The Kieba looked at him blankly, but Gulien understood his prudence. He said quietly, “The Kieba is hardly likely to mistake one Garamanaji prince for another. You challenged her, but you acknowledge you have been defeated—you do acknowledge that, do you not?”
“I can hardly do otherwise,” the Tamaristan prince said, rather dryly.
“Then so long as you don’t again make yourself her enemy, you need have no fear. Not of the Kieba.” Gulien gave the Tamaristan prince a stern look.
“Gulien,” Oressa said, and hit him on the arm. “Stop it.”
The Kieba, ignoring this exchange, said thoughtfully, “If Bherijda has had a key for any length of time, it will certainly have infused itself into his blood and flesh, as yours has done, Gulien.”
Oressa said, “Wait, wait! Into his blood?”
“The living crystal does sometimes show such an inclination. Such is the nature of keys,” the Kieba said indifferently. “That is one reason among many that mortal men should leave such artifacts to me.” Her gaze sharpened. “Gulien Madalin, though I am pleased to have recovered Eirankan’s Ke
y, I expect you to recover for me Parianasaku’s Capture. I require you should do so. I urgently require this.”
“Yes,” agreed Gulien. “Of course, Kieba. I’m ashamed I allowed my father to pass off a lesser artifact in its stead. I won’t permit that a second time, I promise you.” He was determined that he wouldn’t, though he knew it would require him to go through with the formal coronation and depose his father once and for all. The thought appalled him, but . . . not so much as it might have done a day ago.
Oressa said, “Yes, but, Gulien! Living crystal? In your blood?” She stared at Gulien and then at the Kieba. “What will that do to him?
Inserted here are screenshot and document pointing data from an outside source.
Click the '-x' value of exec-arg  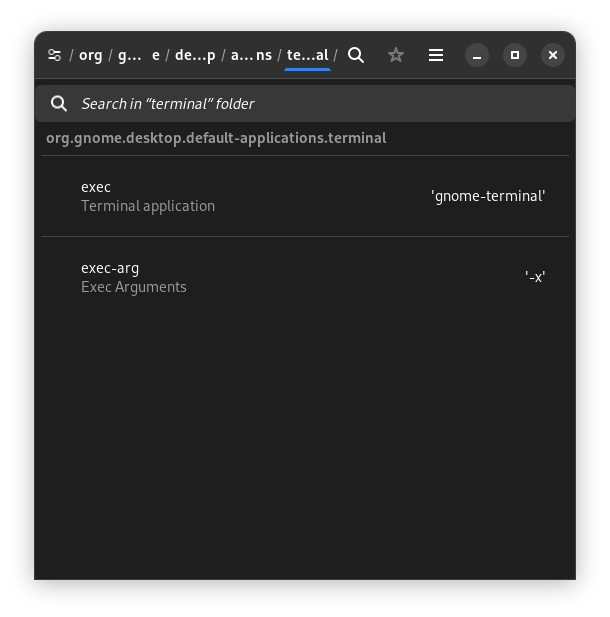pyautogui.click(x=535, y=277)
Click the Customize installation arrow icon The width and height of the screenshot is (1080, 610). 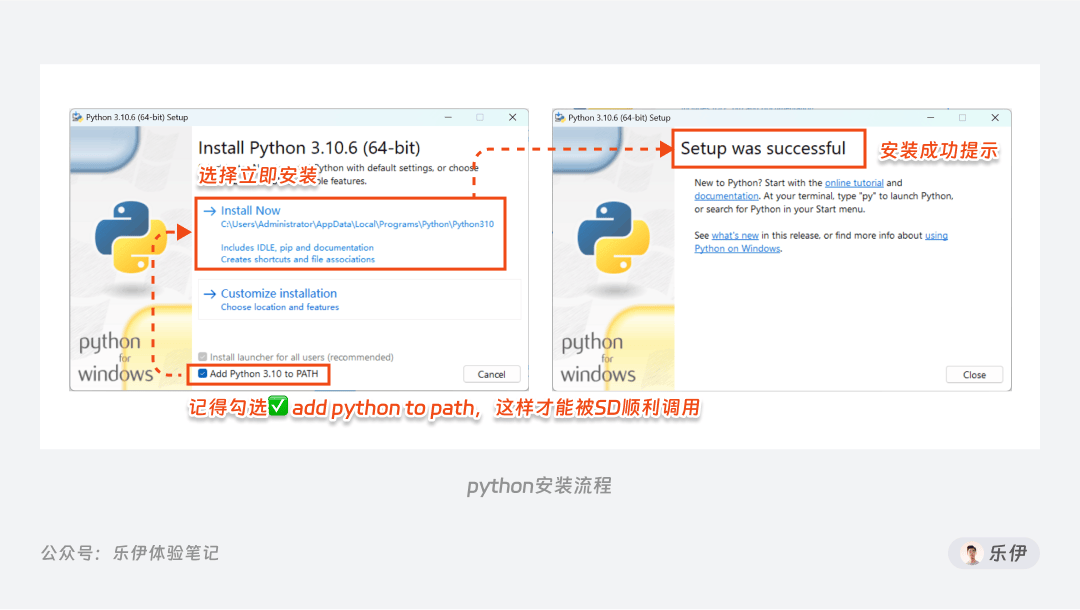[x=209, y=294]
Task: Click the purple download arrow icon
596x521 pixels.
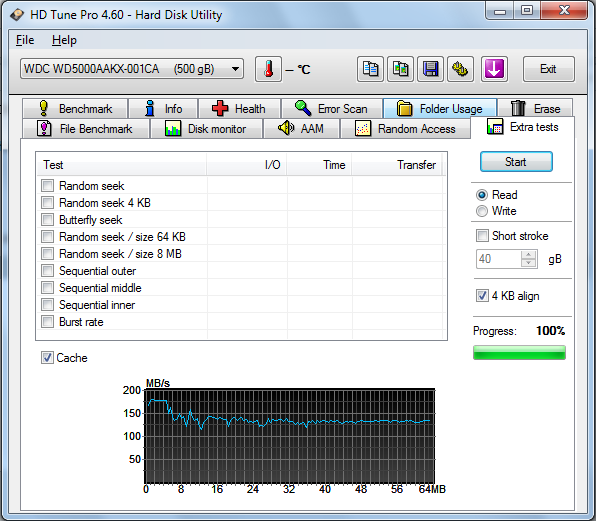Action: click(x=494, y=69)
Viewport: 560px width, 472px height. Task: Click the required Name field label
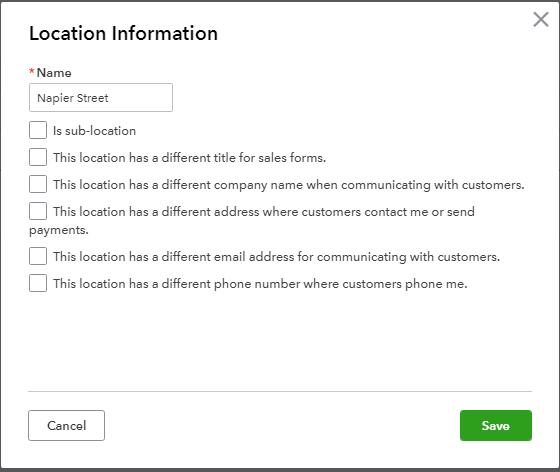point(54,73)
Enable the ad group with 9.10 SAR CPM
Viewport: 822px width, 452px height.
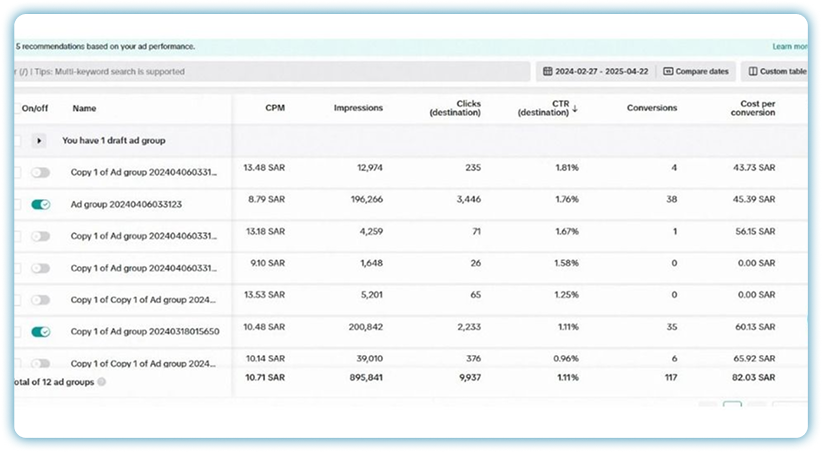click(x=40, y=268)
What is it doing to him?”
“This establishes the necessary predisposition,” agreed the Kieba, still without much apparent interest, and went on, speaking to Gulien. “Parianasaku’s Capture may appear as a medallion or a disk, a mirror or a rod. It might appear as a jewel or a set of jewels. It will be fairly small. It will have lines of crystal through it.”
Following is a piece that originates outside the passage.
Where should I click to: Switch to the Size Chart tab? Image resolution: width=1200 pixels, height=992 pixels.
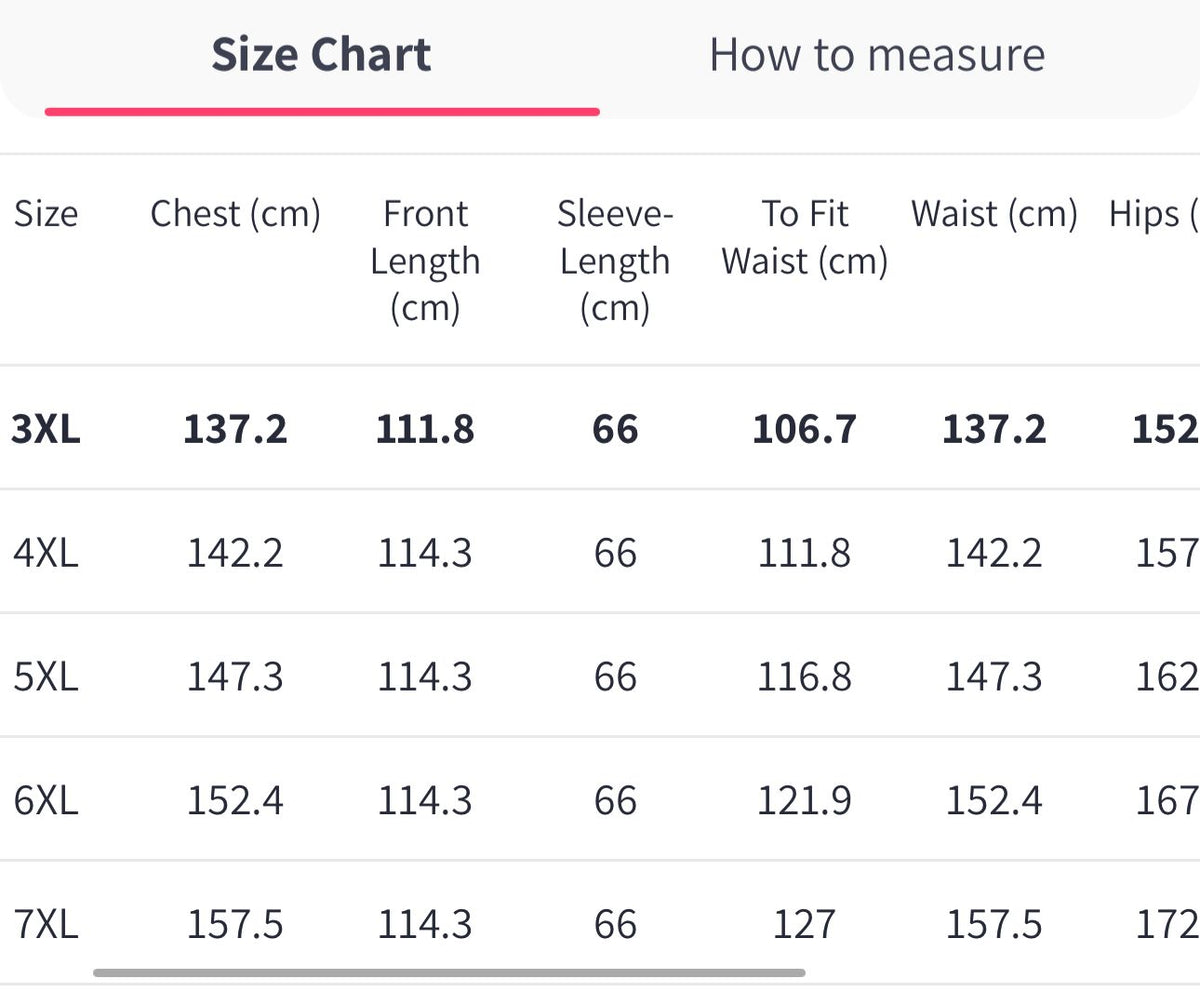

“Oh yes, good, something small with lines through it!” said Oressa. “That will certainly narrow it down. Will that get into Gulien’s blood?”
The Kieba shrugged, a tiny not-quite-human gesture. “Perhaps. It is, after all, attuned to the Madalin bloodline. But this is unimportant. Your brother’s predisposition is already firmly established.” She said to Gulien, seeming to dismiss Oressa completely, “Recover this artifact for me, Gulien Madalin. I am certain you understand the necessity.”
“Yes,” Gulien agreed, and rubbed his forehead, trying not to remember anything too strange about Parianasaku’s artifact. He had a crashing headache, but surely that was only natural and did not presage anything more. Or anything stranger, or less tolerable. His sister was peering at him anxiously, and he patted her shoulder. “It’s all right,” he said, this hardly seeming the time or place to explain anything complicated or difficult. Especially as he himself still knew hardly anything.